Gambey was born in Troyes to clockmaker Edme-Prudence Gambey and Marie-Jeanne-Charlotte-Flore Picard. He grew in Larzicourt and worked for some time in the workshop of his father in Vitry-le-François. He learned to draw and design mechanical devices and attracted the attention of engineer Cottenet who suggested that he study in Paris. He went to Ferrat, an instrument maker in Bourg-la-Reine and three weeks later he was made a foreman and construction manager. He then worked with Lenoir and in 1898 he joined the Ecole des Arts et Métiers where he designed a dividing machine and then founded a small workshop at Faubourg Saint-Denis for precision instruments. He began to supply to the navy and observatories. In the 1819 Universal Exhibition at Paris, he exhibited a theodolite, a meridian circle and compasses which won him a gold medal. He collaborated with major scientists of the period, making instruments for Dulong and Petit; a heliostat for Fresnel; and a compass for Coulomb. The survey of the northwest of Canada by John Henry Lefroy made use of his instrument. He sought to emigrate to the United States but was persuaded to stay on by François Arago.

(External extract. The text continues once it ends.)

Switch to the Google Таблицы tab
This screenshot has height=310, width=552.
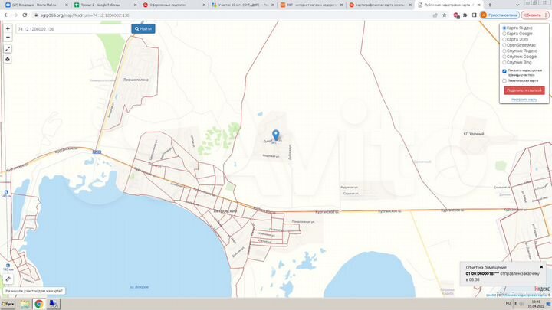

Gambey was made knight of the order of the French Legion of Honor in 1827 and awarded the Lalande Prize for 1830. He also received knighthood from the Belgian King. He is buried at Père Lachaise with a bust by Pierre-Joseph Demongé Chardigny. His widow and a brother continued to run the workshop for some time. A street in Paris in the 11th arrondissement was named after him in 1848 and a rue Gambey was also named in Troyes in 1851.